● Work item: Copy out, exactly as given, every line from the line with "Click the ASCOM logo in chooser" to the end of the listing, both of those lines included.

● Given information:

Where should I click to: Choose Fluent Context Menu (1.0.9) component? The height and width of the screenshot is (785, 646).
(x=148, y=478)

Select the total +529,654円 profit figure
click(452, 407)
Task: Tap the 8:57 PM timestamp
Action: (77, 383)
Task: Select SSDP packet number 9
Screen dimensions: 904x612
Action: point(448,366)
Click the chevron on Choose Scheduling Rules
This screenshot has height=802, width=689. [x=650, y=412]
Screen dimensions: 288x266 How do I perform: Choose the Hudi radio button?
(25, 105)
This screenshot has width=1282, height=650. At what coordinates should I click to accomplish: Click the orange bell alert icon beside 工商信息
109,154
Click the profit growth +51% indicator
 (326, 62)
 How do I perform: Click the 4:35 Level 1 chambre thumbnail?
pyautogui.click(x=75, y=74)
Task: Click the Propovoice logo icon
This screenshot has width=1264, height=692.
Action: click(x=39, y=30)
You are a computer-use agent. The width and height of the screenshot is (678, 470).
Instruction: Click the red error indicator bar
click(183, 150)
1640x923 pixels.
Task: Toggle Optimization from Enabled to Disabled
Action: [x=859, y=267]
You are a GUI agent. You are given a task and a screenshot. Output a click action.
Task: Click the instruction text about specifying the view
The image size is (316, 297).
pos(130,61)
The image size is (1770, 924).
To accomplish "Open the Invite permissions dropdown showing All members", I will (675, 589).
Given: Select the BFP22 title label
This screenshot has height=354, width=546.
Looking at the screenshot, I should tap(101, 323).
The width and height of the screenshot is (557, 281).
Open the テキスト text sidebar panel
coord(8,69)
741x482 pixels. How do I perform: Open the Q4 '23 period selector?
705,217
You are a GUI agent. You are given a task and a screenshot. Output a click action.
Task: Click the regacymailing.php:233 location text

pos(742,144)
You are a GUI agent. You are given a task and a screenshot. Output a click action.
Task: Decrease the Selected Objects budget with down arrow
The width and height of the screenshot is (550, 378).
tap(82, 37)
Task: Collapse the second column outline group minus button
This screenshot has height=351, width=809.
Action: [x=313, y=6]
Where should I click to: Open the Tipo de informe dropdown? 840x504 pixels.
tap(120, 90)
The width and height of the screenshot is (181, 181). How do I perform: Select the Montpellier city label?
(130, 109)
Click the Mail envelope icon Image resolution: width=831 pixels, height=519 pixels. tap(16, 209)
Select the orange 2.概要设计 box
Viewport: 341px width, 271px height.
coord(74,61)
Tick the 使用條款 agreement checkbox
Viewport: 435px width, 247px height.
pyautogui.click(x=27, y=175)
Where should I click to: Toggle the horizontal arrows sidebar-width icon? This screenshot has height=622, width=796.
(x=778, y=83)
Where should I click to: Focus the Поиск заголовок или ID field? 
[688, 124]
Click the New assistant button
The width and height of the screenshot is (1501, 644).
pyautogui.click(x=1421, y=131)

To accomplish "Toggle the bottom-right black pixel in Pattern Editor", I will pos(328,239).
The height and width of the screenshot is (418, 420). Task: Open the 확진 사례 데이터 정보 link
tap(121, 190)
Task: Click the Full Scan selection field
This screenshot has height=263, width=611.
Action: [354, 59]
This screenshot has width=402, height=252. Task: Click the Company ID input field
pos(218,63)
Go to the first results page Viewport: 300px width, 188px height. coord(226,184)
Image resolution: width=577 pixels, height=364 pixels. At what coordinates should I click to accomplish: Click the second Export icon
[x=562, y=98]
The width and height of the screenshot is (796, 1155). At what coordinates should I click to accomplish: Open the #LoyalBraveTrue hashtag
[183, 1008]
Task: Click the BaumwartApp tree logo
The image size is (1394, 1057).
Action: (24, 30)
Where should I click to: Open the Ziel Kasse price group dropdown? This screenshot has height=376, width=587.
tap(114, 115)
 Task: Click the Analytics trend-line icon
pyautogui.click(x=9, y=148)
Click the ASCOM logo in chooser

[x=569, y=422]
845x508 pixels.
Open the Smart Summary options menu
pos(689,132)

● Result below:
Click the ASCOM logo in chooser

[x=569, y=422]
845x508 pixels.
Open the Smart Summary options menu
pos(689,132)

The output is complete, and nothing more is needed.